• **YOUR ASSIGNMENT**: Output only these lines, set down exactly: the one containing "http://5w.shengongcnc.com/ (22, 183)" and each line after it through the end of the records.

[Stored items]
==================================================

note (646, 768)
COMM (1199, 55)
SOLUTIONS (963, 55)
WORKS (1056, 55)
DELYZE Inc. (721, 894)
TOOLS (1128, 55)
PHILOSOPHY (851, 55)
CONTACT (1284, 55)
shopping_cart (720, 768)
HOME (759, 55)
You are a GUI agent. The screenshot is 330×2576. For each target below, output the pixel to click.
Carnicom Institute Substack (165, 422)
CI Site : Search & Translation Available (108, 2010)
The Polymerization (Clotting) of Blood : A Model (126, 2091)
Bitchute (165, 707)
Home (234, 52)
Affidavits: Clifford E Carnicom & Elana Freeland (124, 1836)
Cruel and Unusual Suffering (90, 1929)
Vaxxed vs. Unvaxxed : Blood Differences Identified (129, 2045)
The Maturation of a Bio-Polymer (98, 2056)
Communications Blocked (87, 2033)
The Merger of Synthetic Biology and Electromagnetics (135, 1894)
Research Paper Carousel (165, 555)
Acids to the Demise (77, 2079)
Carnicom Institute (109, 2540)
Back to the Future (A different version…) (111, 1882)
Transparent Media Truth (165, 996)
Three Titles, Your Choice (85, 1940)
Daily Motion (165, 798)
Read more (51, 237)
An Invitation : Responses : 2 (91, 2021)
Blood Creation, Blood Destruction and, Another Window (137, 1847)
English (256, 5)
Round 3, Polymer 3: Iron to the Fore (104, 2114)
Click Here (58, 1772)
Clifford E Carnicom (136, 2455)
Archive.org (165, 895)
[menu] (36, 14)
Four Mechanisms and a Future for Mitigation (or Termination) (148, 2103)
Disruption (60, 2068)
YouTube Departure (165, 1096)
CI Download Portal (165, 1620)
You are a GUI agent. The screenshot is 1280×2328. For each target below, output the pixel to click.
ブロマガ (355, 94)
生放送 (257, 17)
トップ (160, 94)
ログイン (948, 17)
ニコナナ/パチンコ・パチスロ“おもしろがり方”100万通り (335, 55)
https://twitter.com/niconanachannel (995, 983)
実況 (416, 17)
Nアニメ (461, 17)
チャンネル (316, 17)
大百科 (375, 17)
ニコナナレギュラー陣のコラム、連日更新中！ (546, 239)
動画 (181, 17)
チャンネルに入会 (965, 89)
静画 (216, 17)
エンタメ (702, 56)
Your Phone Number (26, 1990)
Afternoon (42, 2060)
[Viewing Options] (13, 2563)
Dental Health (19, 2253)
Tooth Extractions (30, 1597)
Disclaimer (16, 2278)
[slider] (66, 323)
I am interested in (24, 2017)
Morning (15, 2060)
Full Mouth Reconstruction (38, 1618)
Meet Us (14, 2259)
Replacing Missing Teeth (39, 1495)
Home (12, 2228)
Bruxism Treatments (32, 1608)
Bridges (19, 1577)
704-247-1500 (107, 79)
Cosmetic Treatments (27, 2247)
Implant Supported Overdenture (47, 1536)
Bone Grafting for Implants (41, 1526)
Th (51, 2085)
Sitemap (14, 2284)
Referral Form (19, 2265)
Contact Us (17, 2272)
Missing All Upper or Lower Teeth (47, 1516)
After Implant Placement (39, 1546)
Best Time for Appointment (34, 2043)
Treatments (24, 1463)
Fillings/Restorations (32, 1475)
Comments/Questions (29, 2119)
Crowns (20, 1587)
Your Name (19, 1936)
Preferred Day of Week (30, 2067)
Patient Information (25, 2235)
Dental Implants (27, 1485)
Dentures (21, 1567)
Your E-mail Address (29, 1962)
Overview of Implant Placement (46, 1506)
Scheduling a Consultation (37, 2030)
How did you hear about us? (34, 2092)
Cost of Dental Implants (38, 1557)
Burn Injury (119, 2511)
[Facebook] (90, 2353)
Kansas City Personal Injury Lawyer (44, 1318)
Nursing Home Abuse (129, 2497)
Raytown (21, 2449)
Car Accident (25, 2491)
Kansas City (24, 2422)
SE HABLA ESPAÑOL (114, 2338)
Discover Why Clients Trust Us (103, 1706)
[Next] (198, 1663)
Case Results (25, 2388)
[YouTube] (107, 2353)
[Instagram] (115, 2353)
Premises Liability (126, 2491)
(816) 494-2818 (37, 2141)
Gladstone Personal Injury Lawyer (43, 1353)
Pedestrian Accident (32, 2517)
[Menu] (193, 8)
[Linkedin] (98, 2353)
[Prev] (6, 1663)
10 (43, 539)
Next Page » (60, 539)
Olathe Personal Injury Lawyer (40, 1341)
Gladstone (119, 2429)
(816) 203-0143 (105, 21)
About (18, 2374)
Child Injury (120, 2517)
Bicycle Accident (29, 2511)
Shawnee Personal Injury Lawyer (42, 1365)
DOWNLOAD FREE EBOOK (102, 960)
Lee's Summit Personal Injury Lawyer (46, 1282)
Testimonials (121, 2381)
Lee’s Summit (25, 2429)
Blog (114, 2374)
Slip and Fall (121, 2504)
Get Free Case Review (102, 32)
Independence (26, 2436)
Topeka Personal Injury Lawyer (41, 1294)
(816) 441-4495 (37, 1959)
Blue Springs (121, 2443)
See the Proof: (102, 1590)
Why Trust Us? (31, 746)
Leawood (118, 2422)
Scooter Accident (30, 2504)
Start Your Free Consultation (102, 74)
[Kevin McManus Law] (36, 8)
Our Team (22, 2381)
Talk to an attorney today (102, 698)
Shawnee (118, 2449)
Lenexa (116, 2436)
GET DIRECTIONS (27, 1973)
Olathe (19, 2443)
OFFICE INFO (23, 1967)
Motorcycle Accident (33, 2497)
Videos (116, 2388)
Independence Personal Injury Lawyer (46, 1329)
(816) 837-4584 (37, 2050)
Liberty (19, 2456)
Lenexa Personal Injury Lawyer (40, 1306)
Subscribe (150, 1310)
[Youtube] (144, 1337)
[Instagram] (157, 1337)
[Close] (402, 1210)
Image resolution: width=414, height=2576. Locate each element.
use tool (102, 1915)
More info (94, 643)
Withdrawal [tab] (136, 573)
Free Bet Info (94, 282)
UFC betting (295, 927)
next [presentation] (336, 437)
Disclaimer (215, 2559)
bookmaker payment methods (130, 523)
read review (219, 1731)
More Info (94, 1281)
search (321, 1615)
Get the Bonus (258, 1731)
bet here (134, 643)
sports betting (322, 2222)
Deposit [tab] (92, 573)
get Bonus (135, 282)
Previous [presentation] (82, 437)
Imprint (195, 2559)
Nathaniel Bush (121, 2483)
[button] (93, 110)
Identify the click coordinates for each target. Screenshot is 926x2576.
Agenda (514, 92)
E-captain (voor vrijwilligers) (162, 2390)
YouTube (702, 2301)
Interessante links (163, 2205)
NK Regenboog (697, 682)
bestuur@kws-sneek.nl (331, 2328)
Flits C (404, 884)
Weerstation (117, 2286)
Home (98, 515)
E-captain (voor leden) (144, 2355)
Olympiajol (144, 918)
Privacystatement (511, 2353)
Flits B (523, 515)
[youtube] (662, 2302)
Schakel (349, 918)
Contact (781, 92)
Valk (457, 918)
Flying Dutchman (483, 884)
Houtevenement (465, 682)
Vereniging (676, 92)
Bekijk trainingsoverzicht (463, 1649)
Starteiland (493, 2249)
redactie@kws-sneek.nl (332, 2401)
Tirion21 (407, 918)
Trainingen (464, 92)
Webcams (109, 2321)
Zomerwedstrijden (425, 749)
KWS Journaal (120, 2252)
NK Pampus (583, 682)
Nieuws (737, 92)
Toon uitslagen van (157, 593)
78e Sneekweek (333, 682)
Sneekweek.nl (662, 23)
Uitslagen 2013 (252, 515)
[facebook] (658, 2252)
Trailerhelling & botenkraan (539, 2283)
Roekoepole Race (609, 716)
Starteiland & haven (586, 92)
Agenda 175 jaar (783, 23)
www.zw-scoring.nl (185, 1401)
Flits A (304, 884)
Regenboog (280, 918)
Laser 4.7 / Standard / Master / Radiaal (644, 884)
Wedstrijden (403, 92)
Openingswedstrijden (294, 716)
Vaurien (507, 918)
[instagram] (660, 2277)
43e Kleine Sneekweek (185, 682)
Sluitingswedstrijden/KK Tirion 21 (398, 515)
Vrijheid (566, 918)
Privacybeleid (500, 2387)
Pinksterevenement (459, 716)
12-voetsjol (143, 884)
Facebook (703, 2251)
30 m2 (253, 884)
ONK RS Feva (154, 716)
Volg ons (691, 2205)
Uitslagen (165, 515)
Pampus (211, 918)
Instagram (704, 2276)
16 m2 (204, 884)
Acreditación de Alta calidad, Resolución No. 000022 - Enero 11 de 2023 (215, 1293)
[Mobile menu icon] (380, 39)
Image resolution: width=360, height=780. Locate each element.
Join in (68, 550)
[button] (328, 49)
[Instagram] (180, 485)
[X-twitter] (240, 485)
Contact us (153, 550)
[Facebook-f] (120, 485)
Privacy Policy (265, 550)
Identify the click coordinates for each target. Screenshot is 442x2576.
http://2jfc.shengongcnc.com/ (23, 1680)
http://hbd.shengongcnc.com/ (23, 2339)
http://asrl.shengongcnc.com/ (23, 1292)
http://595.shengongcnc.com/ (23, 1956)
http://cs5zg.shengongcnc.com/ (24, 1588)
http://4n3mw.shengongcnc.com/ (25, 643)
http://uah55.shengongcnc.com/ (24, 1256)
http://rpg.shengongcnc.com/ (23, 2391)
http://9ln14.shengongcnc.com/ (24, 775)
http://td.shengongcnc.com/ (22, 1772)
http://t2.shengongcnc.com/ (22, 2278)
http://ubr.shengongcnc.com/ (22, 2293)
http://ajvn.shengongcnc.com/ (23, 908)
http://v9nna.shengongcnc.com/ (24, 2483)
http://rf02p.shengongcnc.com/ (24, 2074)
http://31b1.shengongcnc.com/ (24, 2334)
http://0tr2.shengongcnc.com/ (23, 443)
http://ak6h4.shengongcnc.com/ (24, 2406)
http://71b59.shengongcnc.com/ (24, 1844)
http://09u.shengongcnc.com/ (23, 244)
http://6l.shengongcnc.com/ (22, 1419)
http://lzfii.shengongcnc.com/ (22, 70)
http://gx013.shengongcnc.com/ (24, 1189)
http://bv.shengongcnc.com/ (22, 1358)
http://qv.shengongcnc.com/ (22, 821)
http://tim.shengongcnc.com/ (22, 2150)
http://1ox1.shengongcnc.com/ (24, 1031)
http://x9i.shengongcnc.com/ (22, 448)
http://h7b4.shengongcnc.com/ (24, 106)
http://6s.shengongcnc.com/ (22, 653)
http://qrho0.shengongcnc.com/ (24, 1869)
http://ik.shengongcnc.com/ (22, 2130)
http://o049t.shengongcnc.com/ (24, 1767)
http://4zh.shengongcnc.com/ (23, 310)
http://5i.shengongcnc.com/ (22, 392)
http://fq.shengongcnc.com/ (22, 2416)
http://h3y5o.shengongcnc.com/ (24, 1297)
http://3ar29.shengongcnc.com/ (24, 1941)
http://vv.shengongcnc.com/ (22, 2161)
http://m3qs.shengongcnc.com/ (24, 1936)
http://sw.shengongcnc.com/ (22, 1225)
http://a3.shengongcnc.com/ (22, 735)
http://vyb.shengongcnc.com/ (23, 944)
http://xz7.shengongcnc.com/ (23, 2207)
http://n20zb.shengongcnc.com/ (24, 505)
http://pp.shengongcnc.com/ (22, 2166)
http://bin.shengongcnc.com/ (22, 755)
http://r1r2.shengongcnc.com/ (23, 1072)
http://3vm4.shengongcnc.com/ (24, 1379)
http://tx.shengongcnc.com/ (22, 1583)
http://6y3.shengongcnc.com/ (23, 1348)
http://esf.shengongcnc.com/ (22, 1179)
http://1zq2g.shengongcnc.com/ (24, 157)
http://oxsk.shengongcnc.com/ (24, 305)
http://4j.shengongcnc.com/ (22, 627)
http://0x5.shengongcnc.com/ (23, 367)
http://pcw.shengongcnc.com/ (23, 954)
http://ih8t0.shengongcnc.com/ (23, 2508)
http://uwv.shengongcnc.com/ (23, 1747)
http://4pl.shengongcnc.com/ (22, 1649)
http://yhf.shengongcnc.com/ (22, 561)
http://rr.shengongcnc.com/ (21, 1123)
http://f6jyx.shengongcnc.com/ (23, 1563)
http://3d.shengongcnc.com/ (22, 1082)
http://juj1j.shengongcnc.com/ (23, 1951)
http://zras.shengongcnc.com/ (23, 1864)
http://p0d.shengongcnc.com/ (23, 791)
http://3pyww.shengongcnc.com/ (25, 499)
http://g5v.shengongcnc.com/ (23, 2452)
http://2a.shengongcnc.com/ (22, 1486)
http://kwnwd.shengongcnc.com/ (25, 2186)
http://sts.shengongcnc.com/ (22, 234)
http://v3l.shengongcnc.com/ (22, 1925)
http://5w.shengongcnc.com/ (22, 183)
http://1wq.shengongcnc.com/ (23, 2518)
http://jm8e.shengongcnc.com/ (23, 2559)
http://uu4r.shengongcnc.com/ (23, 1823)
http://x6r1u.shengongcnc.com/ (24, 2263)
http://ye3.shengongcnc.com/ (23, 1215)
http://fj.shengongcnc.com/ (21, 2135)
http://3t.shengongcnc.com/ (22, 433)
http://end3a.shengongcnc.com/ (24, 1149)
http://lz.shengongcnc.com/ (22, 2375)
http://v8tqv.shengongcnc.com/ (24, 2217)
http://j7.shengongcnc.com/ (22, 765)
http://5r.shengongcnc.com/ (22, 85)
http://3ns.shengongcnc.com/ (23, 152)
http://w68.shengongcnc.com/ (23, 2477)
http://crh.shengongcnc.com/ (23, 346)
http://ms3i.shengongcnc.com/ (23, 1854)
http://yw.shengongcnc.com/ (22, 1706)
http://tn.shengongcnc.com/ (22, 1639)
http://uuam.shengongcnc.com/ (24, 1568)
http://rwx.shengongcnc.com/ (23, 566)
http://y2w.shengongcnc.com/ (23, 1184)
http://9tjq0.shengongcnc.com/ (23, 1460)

==================================================

• **REPLY**:
http://5w.shengongcnc.com/ (22, 183)
http://1wq.shengongcnc.com/ (23, 2518)
http://jm8e.shengongcnc.com/ (23, 2559)
http://uu4r.shengongcnc.com/ (23, 1823)
http://x6r1u.shengongcnc.com/ (24, 2263)
http://ye3.shengongcnc.com/ (23, 1215)
http://fj.shengongcnc.com/ (21, 2135)
http://3t.shengongcnc.com/ (22, 433)
http://end3a.shengongcnc.com/ (24, 1149)
http://lz.shengongcnc.com/ (22, 2375)
http://v8tqv.shengongcnc.com/ (24, 2217)
http://j7.shengongcnc.com/ (22, 765)
http://5r.shengongcnc.com/ (22, 85)
http://3ns.shengongcnc.com/ (23, 152)
http://w68.shengongcnc.com/ (23, 2477)
http://crh.shengongcnc.com/ (23, 346)
http://ms3i.shengongcnc.com/ (23, 1854)
http://yw.shengongcnc.com/ (22, 1706)
http://tn.shengongcnc.com/ (22, 1639)
http://uuam.shengongcnc.com/ (24, 1568)
http://rwx.shengongcnc.com/ (23, 566)
http://y2w.shengongcnc.com/ (23, 1184)
http://9tjq0.shengongcnc.com/ (23, 1460)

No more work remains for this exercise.